Uncontrolled transmission and immunocompromised hosts are fertile ground for new variants.

Thanks to its "self-correcting" system, the virus accumulated relatively few mutations at the beginning of the pandemic, as expected. However, the evolution of SARS-CoV-2 has accelerated considerably. Two factors contribute to this: on the one hand, uncontrolled transmission in the general population (the virus has replicated in billions of people in a relatively short time). On the other hand, chronic infections in immunocompromised patients have been shown to allow the virus to accumulate a large number of mutations in an environment of suboptimal immunity.

The evolution of SARS-CoV-2 is still unpredictable.

What is striking is that, so far, no new variant has originated from the previously dominant variant. In other words, Delta did not arise from Alpha, nor Omicron from Delta. By a phenomenon of evolutionary convergence, they share some mutations that are favourable to the virus, but they have all originated from versions of the original variant. In fact, Omicron is so radically different from the other variants that it is not clear how it could have circulated "under the radar" for so long. A prolonged infection in an immunocompromised patient is one possible explanation. But there is another possibility - the virus can infect other mammals (such as white-tailed deer), so it could have evolved in animal reservoirs before re-infecting humans. It is therefore impossible at this stage to predict what the next variant of concern will look like, whether it will be derived from omicron or whether it will be completely different.

Viruses do not necessarily evolve towards lower pathogenicity.

Contrary to popular belief, viruses do not always evolve to become less virulent. This depends on several things, including the way the virus replicates and is transmitted. SARS-CoV-2 is transmitted before a person becomes seriously ill, so a variant that kills more will not necessarily be at a disadvantage. Omicron is perhaps intrinsically a little less virulent than Delta, but it lower virulence is also due to the fact that we have by now a certain level of protective immunity.

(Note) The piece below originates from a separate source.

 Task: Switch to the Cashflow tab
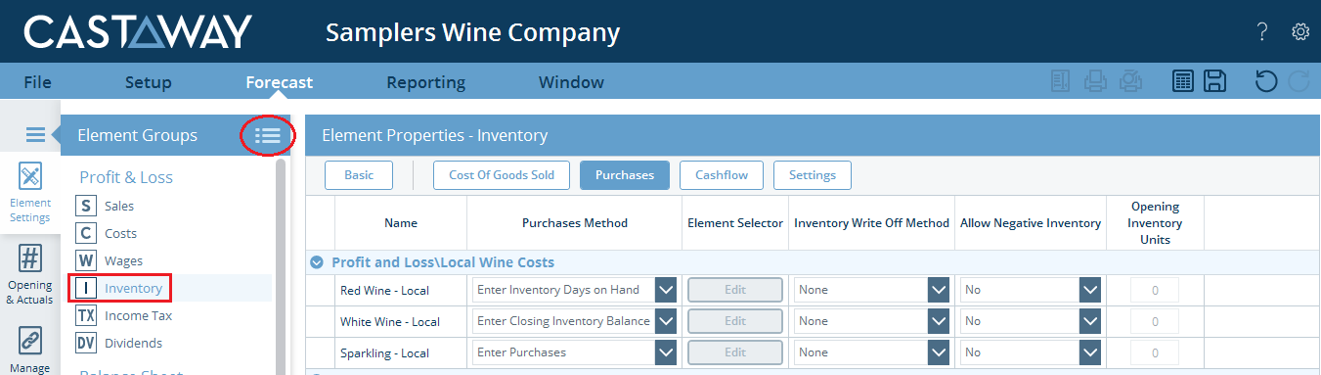(722, 175)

The one thing we can be sure of with respect to the evolution of the virus is that we need to continue to monitor it closely to identify possible variants, subvariants or recombinants of concern and act in time

The one thing we can be sure of with respect to the evolution of the virus is that we need to continue to monitor it closely to identify possible variants, subvariants or recombinants of concern and act in time. This means strengthening genomic surveillance systems in all countries, and not only in humans but also in animals susceptible to infection.